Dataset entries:
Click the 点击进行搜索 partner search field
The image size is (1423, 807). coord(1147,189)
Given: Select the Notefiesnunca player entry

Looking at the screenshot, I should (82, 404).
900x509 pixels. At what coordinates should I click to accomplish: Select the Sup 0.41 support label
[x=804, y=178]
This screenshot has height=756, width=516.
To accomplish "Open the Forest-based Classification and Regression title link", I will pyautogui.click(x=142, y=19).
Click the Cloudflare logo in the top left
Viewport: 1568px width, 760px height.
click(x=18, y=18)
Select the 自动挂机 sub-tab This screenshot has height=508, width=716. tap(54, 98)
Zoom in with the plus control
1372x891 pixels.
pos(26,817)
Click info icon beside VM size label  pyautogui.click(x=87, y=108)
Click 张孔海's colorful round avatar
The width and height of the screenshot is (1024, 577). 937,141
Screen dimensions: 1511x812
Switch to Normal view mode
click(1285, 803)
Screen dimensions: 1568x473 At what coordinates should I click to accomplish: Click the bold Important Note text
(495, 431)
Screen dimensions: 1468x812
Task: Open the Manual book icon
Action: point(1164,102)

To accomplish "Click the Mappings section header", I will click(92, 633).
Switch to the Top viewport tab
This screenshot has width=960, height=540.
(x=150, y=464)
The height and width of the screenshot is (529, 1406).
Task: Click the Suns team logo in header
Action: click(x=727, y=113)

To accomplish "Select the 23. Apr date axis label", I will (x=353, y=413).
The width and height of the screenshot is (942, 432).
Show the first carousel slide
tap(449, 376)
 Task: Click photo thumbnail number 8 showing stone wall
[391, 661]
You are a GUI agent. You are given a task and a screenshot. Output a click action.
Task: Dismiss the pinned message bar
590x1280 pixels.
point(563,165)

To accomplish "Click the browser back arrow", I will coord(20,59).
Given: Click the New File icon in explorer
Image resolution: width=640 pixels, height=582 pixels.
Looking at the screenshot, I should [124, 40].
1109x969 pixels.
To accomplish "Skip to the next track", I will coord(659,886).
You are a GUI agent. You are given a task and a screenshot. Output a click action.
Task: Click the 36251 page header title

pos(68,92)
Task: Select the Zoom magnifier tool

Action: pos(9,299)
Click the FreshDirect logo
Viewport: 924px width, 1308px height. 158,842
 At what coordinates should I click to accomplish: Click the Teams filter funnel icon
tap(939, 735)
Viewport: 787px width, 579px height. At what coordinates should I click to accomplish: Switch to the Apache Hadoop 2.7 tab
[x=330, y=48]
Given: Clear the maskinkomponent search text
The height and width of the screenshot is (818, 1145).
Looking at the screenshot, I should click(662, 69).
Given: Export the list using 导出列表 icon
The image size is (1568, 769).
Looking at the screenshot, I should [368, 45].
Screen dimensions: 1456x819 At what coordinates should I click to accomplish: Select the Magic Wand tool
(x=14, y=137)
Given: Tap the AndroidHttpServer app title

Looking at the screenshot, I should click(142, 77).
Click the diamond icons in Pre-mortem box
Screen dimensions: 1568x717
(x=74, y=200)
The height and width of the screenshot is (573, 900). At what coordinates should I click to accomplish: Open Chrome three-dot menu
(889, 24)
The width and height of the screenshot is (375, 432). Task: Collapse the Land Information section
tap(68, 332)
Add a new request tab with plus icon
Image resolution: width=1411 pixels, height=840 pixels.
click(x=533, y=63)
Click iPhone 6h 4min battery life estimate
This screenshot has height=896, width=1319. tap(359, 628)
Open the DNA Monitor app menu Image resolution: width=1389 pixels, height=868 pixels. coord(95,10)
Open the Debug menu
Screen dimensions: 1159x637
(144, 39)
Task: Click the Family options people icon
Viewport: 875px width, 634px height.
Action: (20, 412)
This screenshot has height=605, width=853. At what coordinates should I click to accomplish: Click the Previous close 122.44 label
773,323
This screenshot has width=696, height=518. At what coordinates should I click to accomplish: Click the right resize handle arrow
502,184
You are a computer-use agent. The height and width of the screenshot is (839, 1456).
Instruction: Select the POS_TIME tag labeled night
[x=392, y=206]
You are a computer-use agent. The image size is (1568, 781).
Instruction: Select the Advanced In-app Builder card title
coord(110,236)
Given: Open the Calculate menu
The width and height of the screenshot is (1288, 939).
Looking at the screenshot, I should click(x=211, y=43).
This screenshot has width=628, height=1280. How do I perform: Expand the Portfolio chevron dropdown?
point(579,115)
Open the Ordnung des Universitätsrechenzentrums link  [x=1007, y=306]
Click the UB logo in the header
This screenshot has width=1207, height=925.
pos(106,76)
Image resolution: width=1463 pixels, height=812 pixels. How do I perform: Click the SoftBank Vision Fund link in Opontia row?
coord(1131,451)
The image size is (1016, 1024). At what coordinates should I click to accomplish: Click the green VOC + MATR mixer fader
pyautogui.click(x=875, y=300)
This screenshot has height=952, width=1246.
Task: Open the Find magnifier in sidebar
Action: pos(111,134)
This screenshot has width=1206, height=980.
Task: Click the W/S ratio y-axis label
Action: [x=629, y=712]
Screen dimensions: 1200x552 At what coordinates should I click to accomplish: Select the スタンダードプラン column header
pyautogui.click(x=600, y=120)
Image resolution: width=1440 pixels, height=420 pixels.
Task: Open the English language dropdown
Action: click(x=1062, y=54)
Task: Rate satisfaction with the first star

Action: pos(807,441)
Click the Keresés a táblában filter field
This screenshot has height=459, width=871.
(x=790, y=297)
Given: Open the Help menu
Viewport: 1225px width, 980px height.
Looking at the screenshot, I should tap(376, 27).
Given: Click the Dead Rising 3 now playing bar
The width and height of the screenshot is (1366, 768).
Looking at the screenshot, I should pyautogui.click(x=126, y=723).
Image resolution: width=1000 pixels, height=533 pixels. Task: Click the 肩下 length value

SET PROBLEM: Return the listing lines word for word, from the line containing "Select the 自动挂机" through the line containing "I will coord(659,886).", with both of those lines included.

ANSWER TO THIS TASK:
Select the 自动挂机 sub-tab This screenshot has height=508, width=716. tap(54, 98)
Zoom in with the plus control
1372x891 pixels.
pos(26,817)
Click info icon beside VM size label  pyautogui.click(x=87, y=108)
Click 张孔海's colorful round avatar
The width and height of the screenshot is (1024, 577). 937,141
Screen dimensions: 1511x812
Switch to Normal view mode
click(1285, 803)
Screen dimensions: 1568x473 At what coordinates should I click to accomplish: Click the bold Important Note text
(495, 431)
Screen dimensions: 1468x812
Task: Open the Manual book icon
Action: point(1164,102)

To accomplish "Click the Mappings section header", I will click(92, 633).
Switch to the Top viewport tab
This screenshot has width=960, height=540.
(x=150, y=464)
The height and width of the screenshot is (529, 1406).
Task: Click the Suns team logo in header
Action: click(x=727, y=113)

To accomplish "Select the 23. Apr date axis label", I will (x=353, y=413).
The width and height of the screenshot is (942, 432).
Show the first carousel slide
tap(449, 376)
 Task: Click photo thumbnail number 8 showing stone wall
[391, 661]
You are a GUI agent. You are given a task and a screenshot. Output a click action.
Task: Dismiss the pinned message bar
590x1280 pixels.
point(563,165)

To accomplish "Click the browser back arrow", I will coord(20,59).
Given: Click the New File icon in explorer
Image resolution: width=640 pixels, height=582 pixels.
Looking at the screenshot, I should [124, 40].
1109x969 pixels.
To accomplish "Skip to the next track", I will coord(659,886).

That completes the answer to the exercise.